睡眠障害を始めとした更年期障害の基本的な治療法であり、かつ、保険診療でもあるので、安心して受けることができるでしょう。

漢方薬

婦人科では、ホルモン補充にあわせて漢方薬を処方する場合があります。

一般に漢方薬は「体質改善には良いものの、即効性がない」と思われる傾向がありますが、それは誤りです。確かに数年がかりで徐々に効き目が表れるタイプの漢方薬もありますが、即効性のある漢方薬もありますし、副作用もあります。

医療機関が睡眠障害の症状を細かくヒアリングし、最適な漢方薬を選んでくれるでしょう。

心療内科を受診する

更年期の症状のうち、主に精神症状が強く現れているがために睡眠障害を誘発している場合、心療内科や婦人科で、一時的に抗うつ剤や抗不安薬などが投与される場合があります。

更年期の眠気対策にオススメの成分、テアニンとは

上の説明で少し触れた、睡眠サプリメントの成分のテアニンについて説明しましょう。テアニンには睡眠サポートに加えて更年期症状の緩和に関する実験データも報告されており、睡眠に関するお悩みを持つ40代以降の女性にはピッタリの成分と言えます。。

テアニンにおける更年期症状の緩和効果

2005年、太陽化学株式会社(三重県四日市市)は、緑茶成分に含まれるアミノ酸、L-テアニンにストレス軽減効果や更年期症状の緩和効果があることを、ヒトを対象とした実験において確認しました。

被験者は35~60歳の米国の女性。L-テアニン50mgを含む錠剤を1日4錠飲んでもらい、その後の体調に関してアンケートを取る形での実験です。

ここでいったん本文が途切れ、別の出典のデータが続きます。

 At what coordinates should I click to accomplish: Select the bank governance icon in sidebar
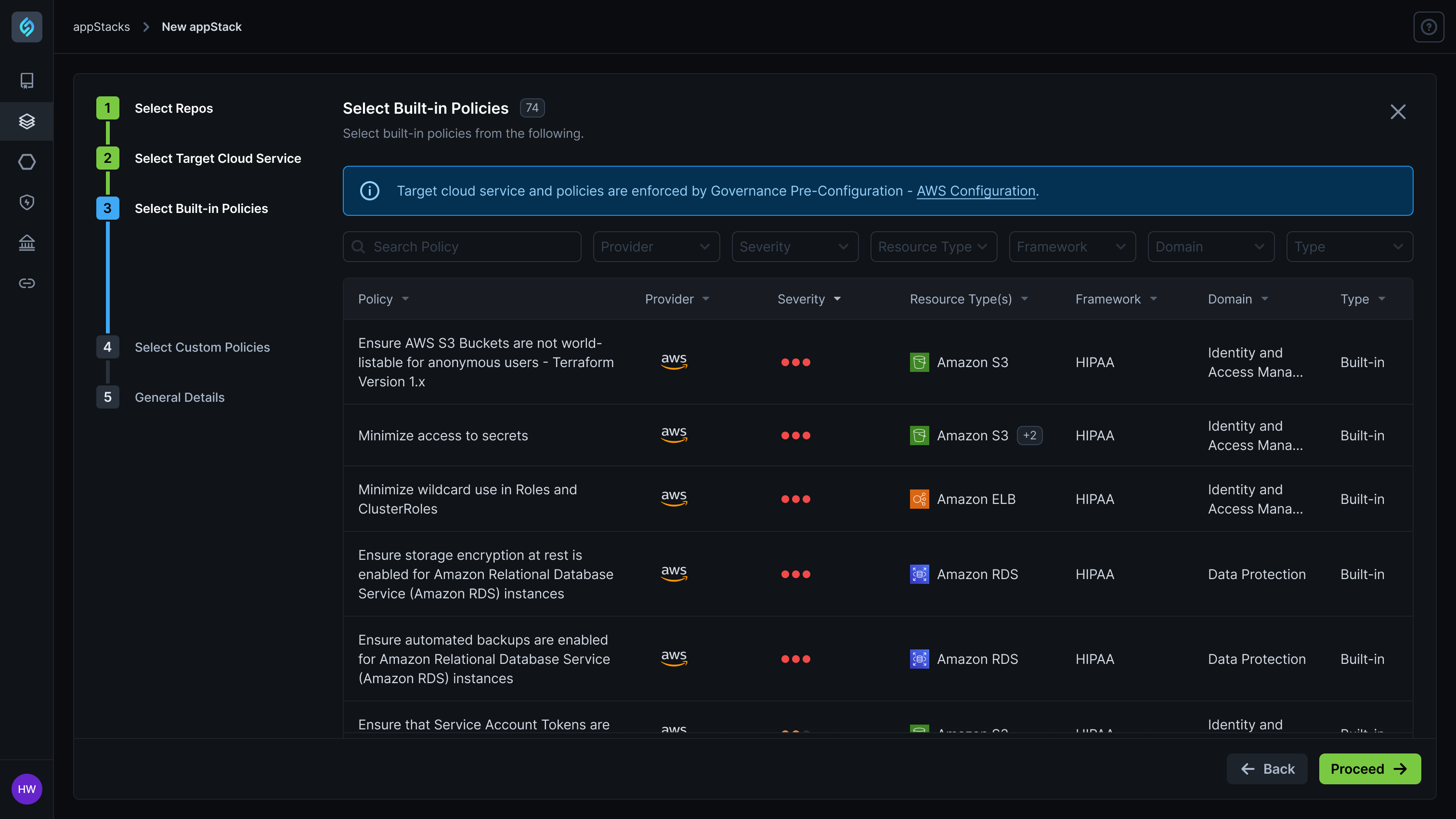(x=26, y=243)
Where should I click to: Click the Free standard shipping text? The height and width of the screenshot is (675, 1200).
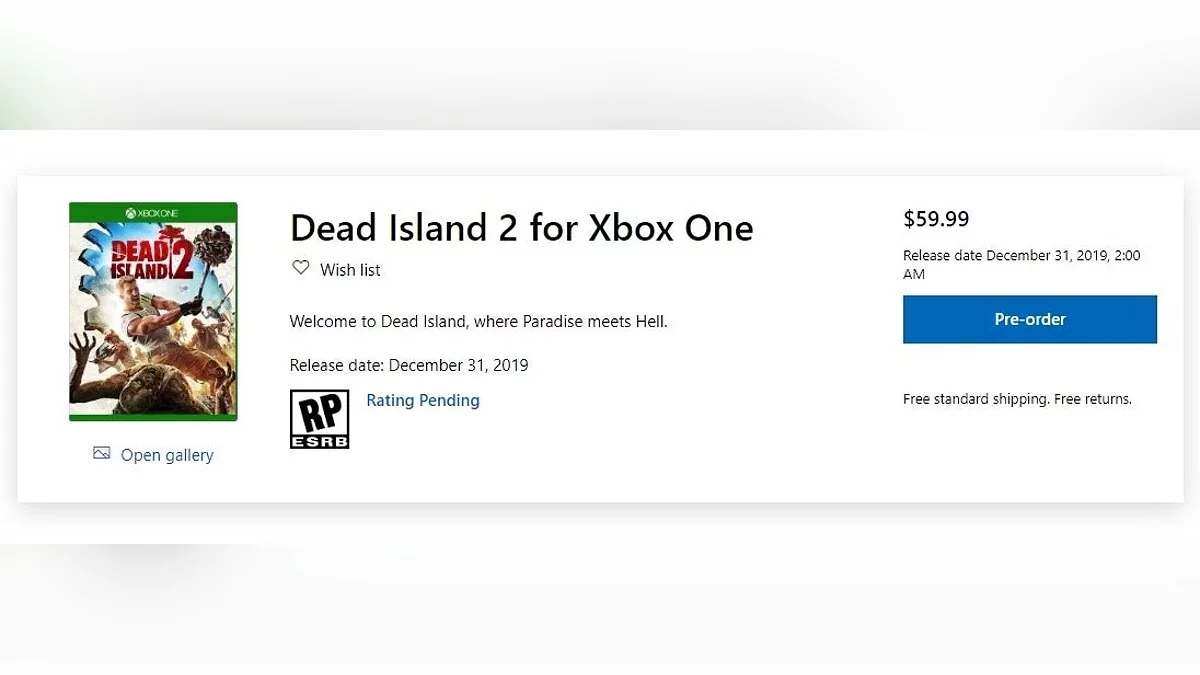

実験の結果、L-テアニンを飲んだグループは、偽薬を飲んだクループに比べ有意な効果を体感。特に、不安感や悲しみ、イライラなどの「ストレス」軽減効果、および、ホットフラッシュや疲労感、動悸などの「更年期症状」軽減効果が有意に確認されました。これらが緩和された結果として「睡眠の質の改善」や「集中力向上」などの効果も必然的に得られる形となりました。

気持ちの持ちようでは解決しない問題であることを自覚する

更年期における睡眠障害は、自分の意志では動かすことのできない自律神経の乱れが原因。気持ちの持ちようで解決する問題ではありません。症状を自覚した場合、まずはこの点を自分に、そして周囲に理解させることが大事です。

加えて、更年期障害の自覚を機に、これまでの生活習慣を振り返ってみてください。暴飲暴食、運動不足、ストレスの蓄積などはありませんか?生活習慣の改善を意識するだけでも、更年期障害はもとより、以後起こりうる様々な健康リスクを遠ざけることができるはずです。